Seán O'Leary's GAC Newbridge
- Founded:: 1925
- County:: Derry
- Nickname:: The Bridge
- Colours:: Green and white
- Grounds:: Páirc Sheáin Uí Laoghaire
- Coordinates:: 54°45′41.79″N 6°30′25.00″W﻿ / ﻿54.7616083°N 6.5069444°W

Playing kits
| Standard colours |

Senior Club Championships
|  | All Ireland | Ulster champions | Derry champions |
| Football: | - | - | 12 |

= Newbridge GAC =

Derry-based Gaelic games club

Seán O'Leary's GAC Newbridge (CLG Seán Ó Laoghaire Droichead Nua) is a Gaelic Athletic Association club based in Newbridge, County Londonderry, Northern Ireland. The club is a member of Derry GAA and fields Gaelic football and camogie teams. Newbridge has won the Derry Senior Football Championship on twelve occasions.

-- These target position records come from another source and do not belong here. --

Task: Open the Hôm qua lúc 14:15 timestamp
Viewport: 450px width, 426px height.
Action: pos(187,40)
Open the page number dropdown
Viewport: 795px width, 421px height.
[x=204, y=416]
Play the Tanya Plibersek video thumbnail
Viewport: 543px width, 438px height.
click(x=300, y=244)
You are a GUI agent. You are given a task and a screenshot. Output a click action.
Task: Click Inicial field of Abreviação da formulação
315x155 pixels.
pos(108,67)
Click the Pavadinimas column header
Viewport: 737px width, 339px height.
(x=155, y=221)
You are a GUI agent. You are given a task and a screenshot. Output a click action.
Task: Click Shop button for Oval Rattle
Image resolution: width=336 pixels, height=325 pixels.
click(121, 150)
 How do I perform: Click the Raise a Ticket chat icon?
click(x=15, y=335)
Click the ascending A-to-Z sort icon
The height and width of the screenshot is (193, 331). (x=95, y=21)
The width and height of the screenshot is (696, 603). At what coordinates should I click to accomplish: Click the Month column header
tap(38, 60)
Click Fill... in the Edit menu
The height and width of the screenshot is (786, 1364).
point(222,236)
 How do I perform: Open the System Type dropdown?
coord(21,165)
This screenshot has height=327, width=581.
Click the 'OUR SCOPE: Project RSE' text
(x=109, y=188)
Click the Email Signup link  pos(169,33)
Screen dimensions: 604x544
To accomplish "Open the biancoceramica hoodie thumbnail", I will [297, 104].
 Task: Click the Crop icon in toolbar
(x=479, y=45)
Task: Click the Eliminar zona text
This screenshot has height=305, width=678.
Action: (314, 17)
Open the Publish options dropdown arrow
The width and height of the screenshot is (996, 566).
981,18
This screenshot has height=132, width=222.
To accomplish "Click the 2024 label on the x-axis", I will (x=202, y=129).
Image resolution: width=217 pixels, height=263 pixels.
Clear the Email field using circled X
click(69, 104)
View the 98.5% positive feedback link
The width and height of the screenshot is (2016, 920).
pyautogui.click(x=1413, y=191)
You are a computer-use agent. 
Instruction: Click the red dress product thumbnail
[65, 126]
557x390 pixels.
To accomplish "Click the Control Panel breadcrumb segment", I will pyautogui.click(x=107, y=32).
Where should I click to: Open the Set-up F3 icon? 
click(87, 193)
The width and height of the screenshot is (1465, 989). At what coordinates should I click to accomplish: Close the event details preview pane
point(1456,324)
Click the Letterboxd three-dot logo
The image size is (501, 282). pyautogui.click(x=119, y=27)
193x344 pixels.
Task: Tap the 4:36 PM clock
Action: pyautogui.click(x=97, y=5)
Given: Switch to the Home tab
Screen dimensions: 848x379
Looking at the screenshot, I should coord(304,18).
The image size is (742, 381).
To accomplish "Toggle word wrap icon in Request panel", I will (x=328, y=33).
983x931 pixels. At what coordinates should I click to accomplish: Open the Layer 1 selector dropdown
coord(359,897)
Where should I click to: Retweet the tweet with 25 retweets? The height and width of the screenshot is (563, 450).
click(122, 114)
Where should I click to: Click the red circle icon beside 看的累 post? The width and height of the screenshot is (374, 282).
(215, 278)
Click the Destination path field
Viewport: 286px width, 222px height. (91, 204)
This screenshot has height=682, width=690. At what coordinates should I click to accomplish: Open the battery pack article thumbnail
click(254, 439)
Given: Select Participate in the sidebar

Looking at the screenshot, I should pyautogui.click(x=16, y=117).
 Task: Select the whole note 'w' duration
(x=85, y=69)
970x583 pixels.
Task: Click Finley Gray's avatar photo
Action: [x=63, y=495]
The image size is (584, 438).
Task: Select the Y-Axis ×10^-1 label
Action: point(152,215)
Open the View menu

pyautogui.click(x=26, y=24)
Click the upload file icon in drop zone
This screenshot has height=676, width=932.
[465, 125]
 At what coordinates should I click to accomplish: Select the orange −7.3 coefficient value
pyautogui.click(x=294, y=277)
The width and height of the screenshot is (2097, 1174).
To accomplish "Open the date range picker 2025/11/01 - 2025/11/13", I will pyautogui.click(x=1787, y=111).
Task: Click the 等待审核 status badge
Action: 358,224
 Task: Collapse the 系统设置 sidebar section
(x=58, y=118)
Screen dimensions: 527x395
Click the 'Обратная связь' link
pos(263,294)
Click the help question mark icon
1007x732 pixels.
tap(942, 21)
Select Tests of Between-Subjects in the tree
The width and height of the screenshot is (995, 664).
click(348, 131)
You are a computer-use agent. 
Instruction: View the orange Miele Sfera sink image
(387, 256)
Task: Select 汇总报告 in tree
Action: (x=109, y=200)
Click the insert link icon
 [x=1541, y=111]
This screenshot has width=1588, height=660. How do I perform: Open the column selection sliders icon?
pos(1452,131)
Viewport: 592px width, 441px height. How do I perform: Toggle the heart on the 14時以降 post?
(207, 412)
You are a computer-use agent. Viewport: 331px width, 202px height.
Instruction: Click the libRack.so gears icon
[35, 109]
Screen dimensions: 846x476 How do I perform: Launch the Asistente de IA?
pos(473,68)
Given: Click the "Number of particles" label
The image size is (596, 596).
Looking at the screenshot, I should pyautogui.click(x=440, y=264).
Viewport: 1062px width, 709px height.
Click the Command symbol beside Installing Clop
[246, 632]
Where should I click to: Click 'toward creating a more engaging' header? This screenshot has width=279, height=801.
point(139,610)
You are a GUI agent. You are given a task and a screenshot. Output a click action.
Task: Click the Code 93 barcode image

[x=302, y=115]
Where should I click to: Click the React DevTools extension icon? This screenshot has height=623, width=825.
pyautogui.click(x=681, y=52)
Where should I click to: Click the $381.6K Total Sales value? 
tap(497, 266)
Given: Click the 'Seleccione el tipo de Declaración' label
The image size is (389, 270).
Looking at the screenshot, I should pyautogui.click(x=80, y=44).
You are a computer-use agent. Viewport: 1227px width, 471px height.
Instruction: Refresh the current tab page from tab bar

Teams up to Under-12s play in South Derry league and championships, and those from U-14 upwards compete in All-Derry competitions.

==History==
Gaelic games had been played on the western shores of Lough Neagh for decades before the founding of the club. Seán O'Leary's GAC Newbridge was established in 1925 and covered the Newbridge and Ballymaguigan areas, both in Ardtrea North parish. The U.S. Army built Toome airfield during the Second World War. This effectively split the parish in two, making it difficult for the Ballymaguigan-based players to travel to the pitch and a separate club, St Trea's GFC, was set up in Ballymaguigan in 1944.

==Gaelic football==
Newbridge first won the Derry Senior Football Championship in 1937 and added further Senior Championship successes in 1940, 1945 and 1948. Success carried into the 1950s and the club won the Championship again in 1950 and 1955. With the emergence of the successful Bellaghy side of the late 1950s and early 1960s, it was 1966 before Newbridge added another Senior Championship, and won the competition again in 1967 and 1970. and in 1989 .After a 35 year gap they won the Derry Senior Football Championship in 2024 and retained it in 2025 .

Newbridge fields Gaelic football teams at U8, U10, U12, U14, U16, Minor, Reserve and Senior levels. In addition to winning the Derry Senior Championship twelve times, the club has won the Derry Intermediate Football Championship three times ( 2002, 2007 & 2017 ) . As of 2026, they are competing in the Derry Senior Championship and Division 1 of the Derry ACFL.

==Honours==

- Derry Senior Football Championship (12): 1937, 1940, 1945, 1948, 1950, 1955, 1966, 1967, 1970, 1989, 2024, 2025
- Derry Senior Reserve Football Championship (2): 1987,1988
- Derry Intermediate Reserve Football Championship (1): 1999
- Dean Mcglinchey Cups (12): 1939, 1940, 1942, 1943, 1944, 1945, 1946, 1947, 1948, 1949, 1950, 1956

==Notable players==
- Damian Barton - member of Derry's 1993 All-Ireland winning team
- Tommy Doherty - former Derry player and team selector 1989 Derry Championship
- Hugh Francis Gribben
- Owen Gribben
- Roddy Gribben - former Derry player and manager
- Patsy McLarnon - former Derry player
- John Murphy - won National Football League with Derry in 1947

==Camogie==
The club also fields camogie teams across various ages.